** START OF Excerpt **
[nsd-users] Memory usage during reload
Martin Švec
martin.svec at zoner.cz
Sun Feb 14 17:52:12 UTC 2010
Hello,
I've noticed a strange memory usage peak during "nsdc reload". We have
65000 signed zones resulting in 250MB nsd.db file, NSD 3.2.4 runs on
64-bit Gentoo Linux 2.6.27 with 4GB RAM. In-memory footprint of the
namedb database is cca 500MB. Normally, nsd consumes about 1GB
of memory -- one half is used by xfrd daemon and the other half is
shared among main and children processes, according to /proc/pid/smaps.
During reload, I would expect that the maximal memory usage should not
exceed 1.5GB regardless of the number of children (500MB for xfrd, 500MB
for the old database shared by old processes, and 500MB for the reloaded
database shared by the new processes). But in practice, there is a very
short peak when memory usage goes far beyond 1.5GB. And even worse, the
usage peak depends on the number of children. For server-count=1,
maximal usage is around 2GB. With server-count=4, the usage goes over
3GB. Also note that the usage immediately drops back to 1GB when the
reload is done.
** END OF Excerpt **
** START OF Information provided **
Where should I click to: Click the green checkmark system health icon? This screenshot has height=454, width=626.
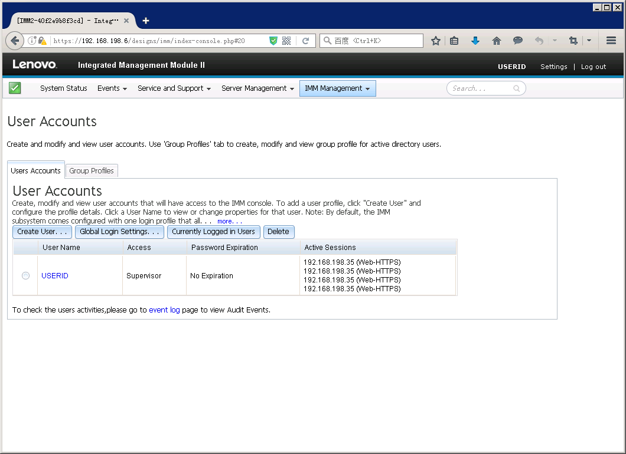[x=15, y=88]
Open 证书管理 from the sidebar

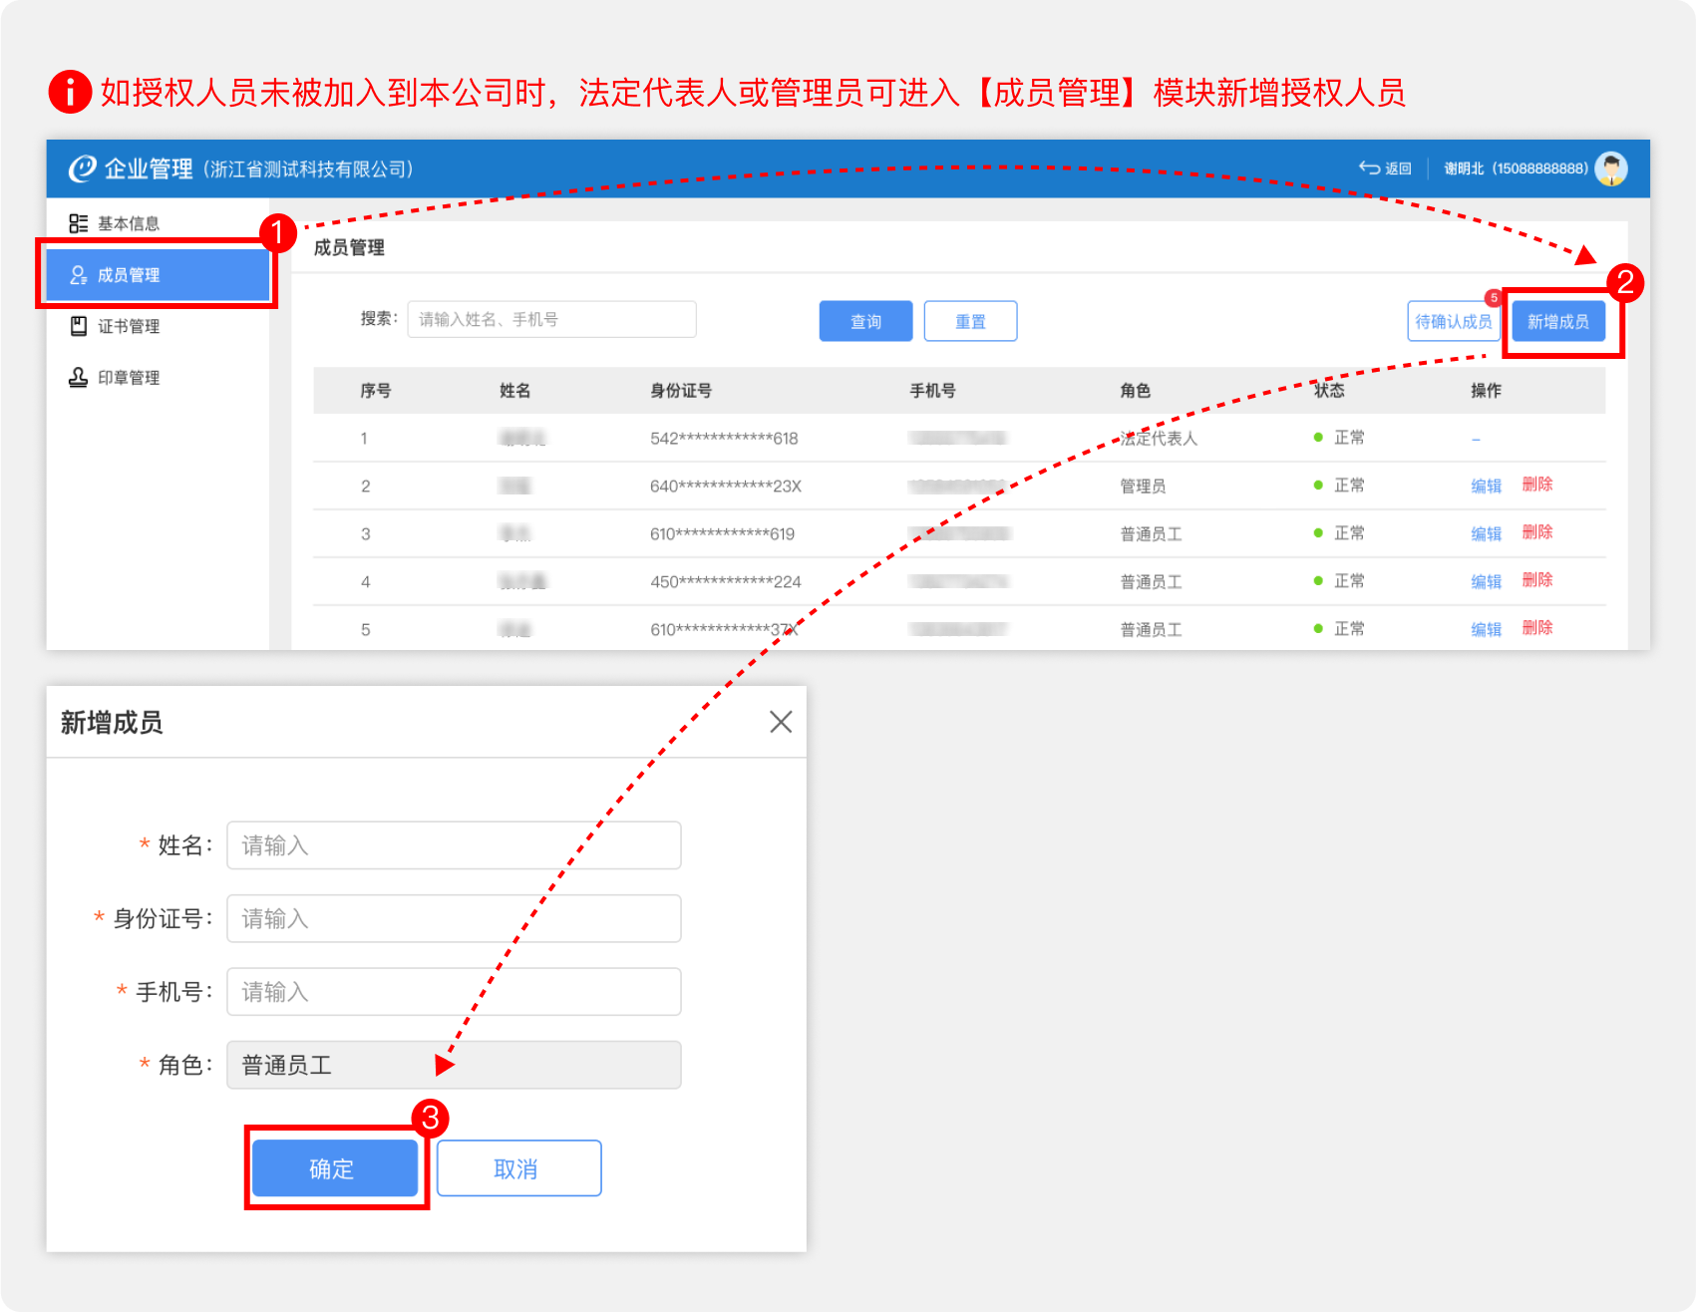128,327
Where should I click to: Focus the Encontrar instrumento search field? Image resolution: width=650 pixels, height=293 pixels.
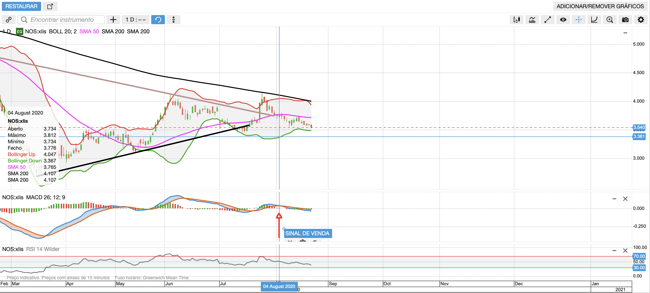(62, 20)
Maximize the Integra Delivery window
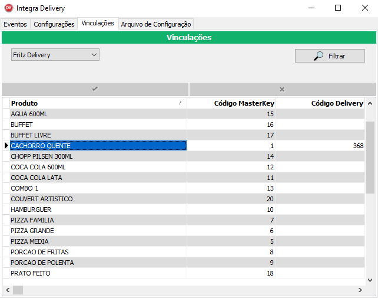Screen dimensions: 378x298 point(338,8)
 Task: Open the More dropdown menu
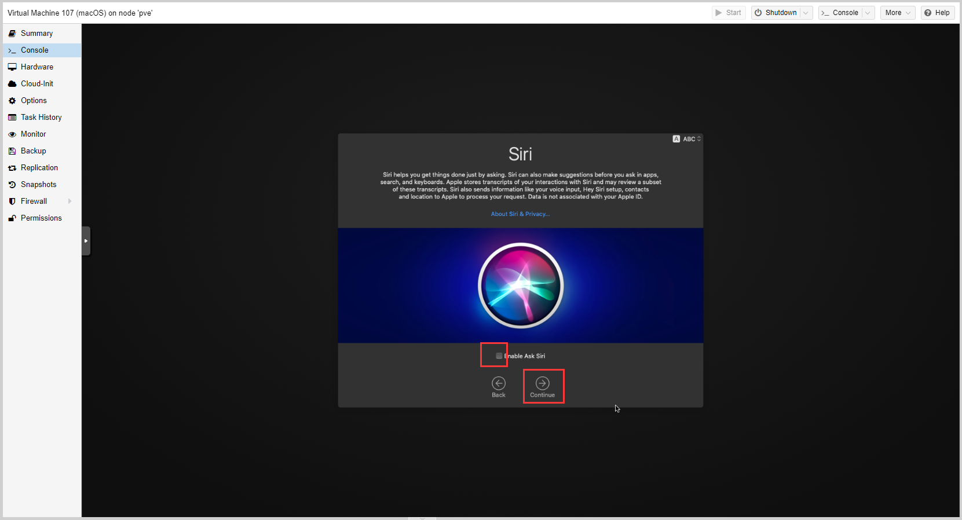(897, 13)
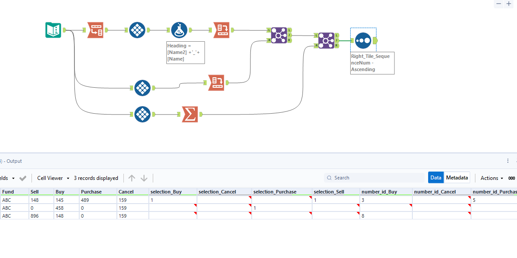Switch to the Data tab

tap(436, 178)
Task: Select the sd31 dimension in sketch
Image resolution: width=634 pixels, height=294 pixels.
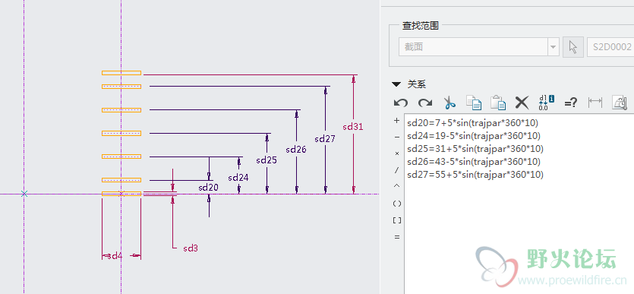Action: [352, 127]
** END OF Information provided **
> [Exercise task] Reproduce word for word the part of the post about NSD memory usage that opens with the words containing "During reload, I" and closes with "reload is done.". Rely only on the post about NSD memory usage during reload, not on the material.

> [Written response]
During reload, I would expect that the maximal memory usage should not
exceed 1.5GB regardless of the number of children (500MB for xfrd, 500MB
for the old database shared by old processes, and 500MB for the reloaded
database shared by the new processes). But in practice, there is a very
short peak when memory usage goes far beyond 1.5GB. And even worse, the
usage peak depends on the number of children. For server-count=1,
maximal usage is around 2GB. With server-count=4, the usage goes over
3GB. Also note that the usage immediately drops back to 1GB when the
reload is done.